ReplyDeleteThis is of course equivalent to 1 - Prob [(a+b) > c]^2, where a, b, and c are exponentially distributed variables with the same rate.

ReplyDeleteActually, strike that last comment, its wrong.

ReplyDelete.39 is numerically correct (although I don't quite follow the argument in the first comment). However it is possible to find an exact answer.

ReplyDeleteI thought about this problem some and got Jonathan's result in terms of the exponentially distributed variables, but, being math challenged, was not sure how to compute the actual result. Now that James confirms it's correct, I'm willing to risk describing a little of my thought process. The key is to realize that if you pick a random point to consider, this additional point is really no different from any of the already existing N painter points (in the limit of large N, the additional point does not change the point density). This was non-intuitive to me at first and has interesting implications. For example, if buses leave a bus stop at random times (Poisson process, exponentially distributed) and you arrive at the bus stop at a random time, then your expected wait time is the same as if you get off an arriving bus and wait for the next bus. The fact that you have a shorter wait time than that counted from the previous bus is compensated for by the fact that you are more likely to arrive at one of the longer interval between buses. Anyway, for the new point on the fence to not be painted, it has to land in a section such that the segments to its right and left (call them a and b) total to more than either of the adjoining segments (c and d). This is exactly Jonathan's condition.

ReplyDeletePeter Shearer

Peter, that is the same logic that I used.

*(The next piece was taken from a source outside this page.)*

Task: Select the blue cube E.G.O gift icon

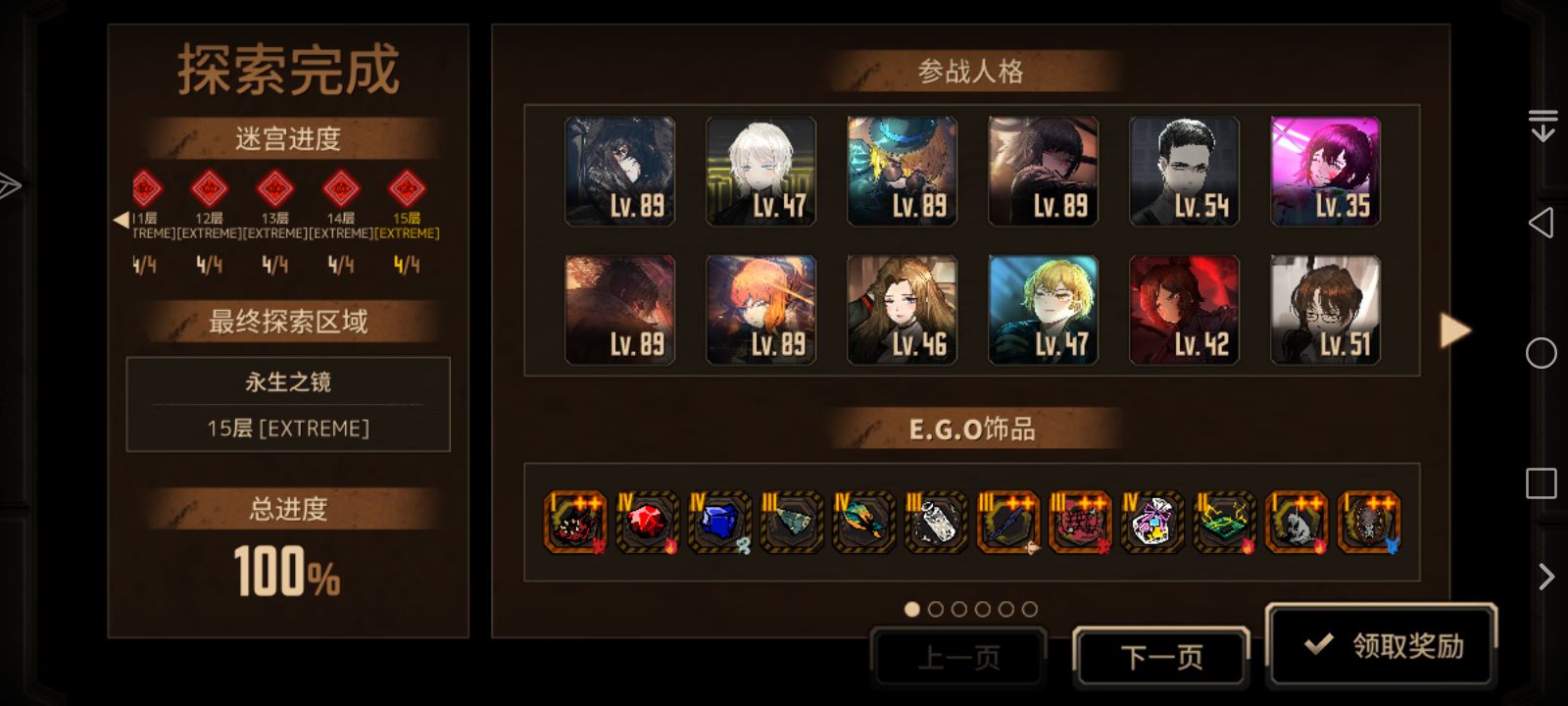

ReplyDeleteAlso, I have now calculated the probability explicitly and arrived at an answer of 7/18. This is, as mentioned above, 1 - prob[(a + b)>c and (a + b) > d], or equivalently 1 - prob[(a+b) > max(c,d)], where all variables are independent exponentially distributed variables with the same rate parameter r. We can can calculate prob[(a+b) > max(c,d)] as the integral of the pdf of (a+b) multiplied by the cdf of max(c,d), from 0 to infinity. (a+b) has a pdf of r^2*x*exp(-r*x). max(c,d) has a cdf of (1-exp(-r*x))^2. Thus the answer is 1 - the integral of r^2*x*exp(-r*x)*(1-exp(-r*x))^2 from 0 to infinity, which is 7/18.

The second part of the problem has not been mentioned in previous comments. The expression for the result in that case is 1 - the integral of r^2*x*exp(-3*r*x) from 0 to infinity, which is 8/9.

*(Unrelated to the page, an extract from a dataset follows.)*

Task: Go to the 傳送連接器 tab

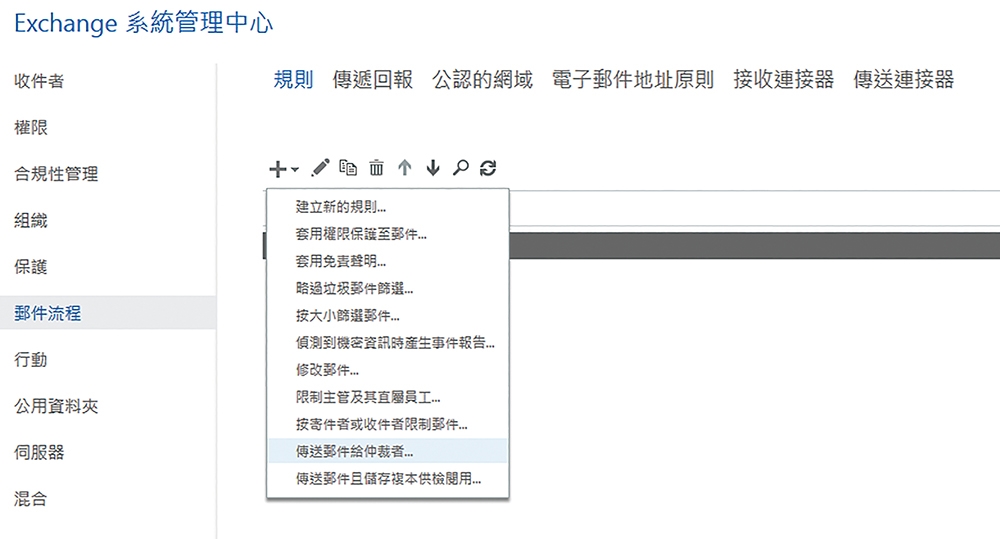Action: tap(903, 80)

ReplyDelete7/18 and 8/9 are correct. The approach used by Jonathan and Peter is not the way I solved the problem but appears about as simple in the limit. However my approach will also give the exact answer for each finite value of n (for the case of a circular fence).

ReplyDeleteUpon rereading, my statement of the problem appears potentially ambigious in that it may not be totally clear that all the painters arrive before they start painting. Fortunately this doesn't seem to have confused anybody.

My approach to the original problem may be similar to James's, though I don't know whether all its assumptions hold for finite n:

ReplyDelete1) On a unit circle with n painters, the density function of segment length is f(s) = (n-1)(1-s)^(n-2)

2) The unpainted segments are those longer than both adjacent segments. So as n -> infinity, the number of unpainted segments is n/3 (by independence and symmetry)

3) The avg length of these unpainted segs is, by symmetry,

L = [integral over x>y>z of xf(x)f(y)f(z)] / pr{x>y>z}.

L's denominator is 1/6 by symmetry. A friend's Mathematica evaluates L's numerator as

(11n^2 - 16n + 6) / [6n(3n-2)(2n-1)]

which -> 11/36n as n -> infinity

4) So, L-> (11/36n)/(1/6) = 11/6n as n -> infinity

5) So, the total unpainted seg length is (n/3)(11/6n) = 11/18, and the total painted length is 1-(11/18)=7/18.

I peeked at the numerical answer before finishing the above calc. Now to try to understand other commenters' solutions, which look like they may be slicker than the above triple integral approach..